Del emprendimiento a la consolidación: estudiantes bolivianos crean marcas efectivas
En un contexto donde muchos emprendedores carecen de las herramientas necesarias, estudiantes de la Universidad Privada Franz Tamayo apoyan a jóvenes con ideas innovadoras a establecer marcas sólidas.

En Bolivia, emprender frecuentemente implica comenzar con una idea brillante, pero el camino hacia una empresa estable puede ser complicado debido a la falta de recursos. Datos del Instituto Nacional de Estadística (INE) revelan que, en el primer trimestre de 2024, un 82% de los negocios no contaban con un Número de Identificación Tributaria (NIT) o estaban en proceso de obtenerlo, mientras que el 75,5% no llevaba registros contables en el segundo trimestre.
Ante esta situación, la Universidad Privada Franz Tamayo (Unifranz) ha lanzado una iniciativa a través de sus Proyectos Integradores, que tiene como objetivo vincular a sus estudiantes con emprendimientos reales. Esto permite a los jóvenes aportar su conocimiento y creatividad en el desarrollo de soluciones efectivas para estas iniciativas.
Colaboración para el desarrollo de marcas sólidas.
Esta propuesta surge de una colaboración entre Unifranz y el programa Emprendedores de la Cámara de Industria, Comercio y Servicios de Cochabamba (ICAM). En este marco, estudiantes del octavo semestre han trabajado en la creación de 14 manuales de marca, destinados a emprendedores menores de 30 años, incluyendo al Grupo Renouvo.
Durante un periodo de seis meses, los estudiantes de las carreras de Diseño Gráfico y Producción Crossmedia han diagnosticado las necesidades de las empresas y desarrollado 50 aplicaciones de identidad visual, lo que no solo beneficia a los emprendedores, sino que también permite a los estudiantes enfrentarse al mundo laboral desde una etapa temprana de su formación.
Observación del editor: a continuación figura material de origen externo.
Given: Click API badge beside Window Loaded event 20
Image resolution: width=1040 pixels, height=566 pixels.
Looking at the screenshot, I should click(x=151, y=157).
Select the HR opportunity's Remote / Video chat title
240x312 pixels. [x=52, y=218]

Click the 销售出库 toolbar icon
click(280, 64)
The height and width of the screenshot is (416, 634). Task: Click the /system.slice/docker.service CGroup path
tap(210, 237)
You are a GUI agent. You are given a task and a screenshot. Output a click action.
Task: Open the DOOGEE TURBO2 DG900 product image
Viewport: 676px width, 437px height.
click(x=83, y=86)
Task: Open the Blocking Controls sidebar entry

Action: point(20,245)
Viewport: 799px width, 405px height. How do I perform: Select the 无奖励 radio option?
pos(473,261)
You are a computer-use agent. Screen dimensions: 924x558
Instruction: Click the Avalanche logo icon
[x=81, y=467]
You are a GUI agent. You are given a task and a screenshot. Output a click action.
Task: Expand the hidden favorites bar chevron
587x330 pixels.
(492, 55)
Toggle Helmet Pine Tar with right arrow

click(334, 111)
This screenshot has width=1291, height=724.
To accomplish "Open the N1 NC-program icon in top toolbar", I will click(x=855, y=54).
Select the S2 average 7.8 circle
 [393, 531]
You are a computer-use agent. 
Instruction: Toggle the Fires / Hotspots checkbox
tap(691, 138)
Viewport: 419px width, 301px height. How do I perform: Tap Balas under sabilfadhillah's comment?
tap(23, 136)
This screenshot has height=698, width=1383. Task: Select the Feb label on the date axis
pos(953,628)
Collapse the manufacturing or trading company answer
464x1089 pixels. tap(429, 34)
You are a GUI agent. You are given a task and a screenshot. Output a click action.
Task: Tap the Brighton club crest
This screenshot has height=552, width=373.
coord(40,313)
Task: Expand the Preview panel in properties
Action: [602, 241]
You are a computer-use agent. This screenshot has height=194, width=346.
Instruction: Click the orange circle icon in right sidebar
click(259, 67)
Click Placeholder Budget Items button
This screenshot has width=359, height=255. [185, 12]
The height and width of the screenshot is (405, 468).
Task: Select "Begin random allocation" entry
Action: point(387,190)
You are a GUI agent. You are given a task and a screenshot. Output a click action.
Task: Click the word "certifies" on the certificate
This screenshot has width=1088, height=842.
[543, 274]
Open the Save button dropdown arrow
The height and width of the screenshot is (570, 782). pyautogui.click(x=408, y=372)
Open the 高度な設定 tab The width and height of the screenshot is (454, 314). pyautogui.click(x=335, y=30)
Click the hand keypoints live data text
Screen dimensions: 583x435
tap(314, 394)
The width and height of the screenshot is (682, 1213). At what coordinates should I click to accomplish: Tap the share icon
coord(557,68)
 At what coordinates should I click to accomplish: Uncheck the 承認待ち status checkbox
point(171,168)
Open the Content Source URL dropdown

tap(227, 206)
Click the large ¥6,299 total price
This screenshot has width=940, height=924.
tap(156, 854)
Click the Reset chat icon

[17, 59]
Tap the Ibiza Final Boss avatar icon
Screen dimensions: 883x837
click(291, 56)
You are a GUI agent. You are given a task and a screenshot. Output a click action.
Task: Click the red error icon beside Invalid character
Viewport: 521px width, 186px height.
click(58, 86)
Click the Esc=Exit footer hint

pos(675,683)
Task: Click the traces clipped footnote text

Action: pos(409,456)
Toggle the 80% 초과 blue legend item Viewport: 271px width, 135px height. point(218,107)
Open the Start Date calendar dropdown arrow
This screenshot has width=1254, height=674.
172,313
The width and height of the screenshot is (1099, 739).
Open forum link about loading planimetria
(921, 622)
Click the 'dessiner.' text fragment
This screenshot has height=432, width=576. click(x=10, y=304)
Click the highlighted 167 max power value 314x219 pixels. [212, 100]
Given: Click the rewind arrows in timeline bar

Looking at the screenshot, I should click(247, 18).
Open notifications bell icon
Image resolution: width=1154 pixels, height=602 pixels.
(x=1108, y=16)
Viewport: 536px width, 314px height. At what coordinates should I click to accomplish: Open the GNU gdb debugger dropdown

Un manual de marca, que establece elementos clave como colores, tipografías y el correcto uso del logo, representa una inversión significativa para muchas startups. Este fue el caso del Grupo Renouvo, dedicado al reciclaje de residuos ácidos y productos de limpieza, cuyo CEO, Carla Ferreyra, destaca la importancia de contar con una guía profesional para fortalecer su imagen en el mercado.
Los estudiantes involucrados en el proyecto, Valeria De La Zerda Bernal, José Carlos Pareja Meo y Tholver Veramendi Resamano, están creando un Manual de Marca como parte de su Proyecto Integrador. Aunque el producto final aún se encuentra en desarrollo, Ferreyra señala que las bases de la marca ya están establecidas, lo cual es crucial para competir en el sector.
Unifranz no me entregó solo un manual de marca. Me entregó la oportunidad de poder dar a conocer la identidad de una manera más renovada e innovadora.
La experiencia de trabajar con un cliente real ha sido enriquecedora para los estudiantes. De La Zerda comparte que esta oportunidad les permitió aplicar todas las herramientas adquiridas durante su formación. Alejandra Basta, directora de la carrera, enfatiza que este tipo de proyectos reduce la brecha entre la teoría y la práctica, preparando mejor a los estudiantes para enfrentar los retos del entorno laboral.
El trabajo realizado por los estudiantes, que ha incluido más de 50 diseños para la identidad visual, ha sido reconocido por Daniela Pacheco, responsable del programa, quien destaca que la calidad del trabajo entregado está a la altura de profesionales con amplia experiencia. Además, Wildo Dolz, presidente de la ICAM, subraya que este esfuerzo ha permitido a los emprendedores obtener productos de valor sin costo alguno, lo cual contribuye al crecimiento económico del país.
En un país donde solo el 3,33% de las startups logran financiamiento de inversionistas, cada emprendimiento que se formaliza tiene un impacto significativo. Ferreyra invita a otros emprendedores a considerar la colaboración con instituciones académicas, señalando que el fracaso es parte del proceso de aprendizaje en la construcción del éxito.
Esta colaboración entre la universidad y la empresa privada no solo ayuda a cerrar la brecha laboral, sino que también aporta un valor económico real a los emprendedores y fomenta la formalización de empresas en el país, subrayando que para formalizarse no solo se requieren trámites, sino herramientas estratégicas que permitan a las empresas competir y crecer.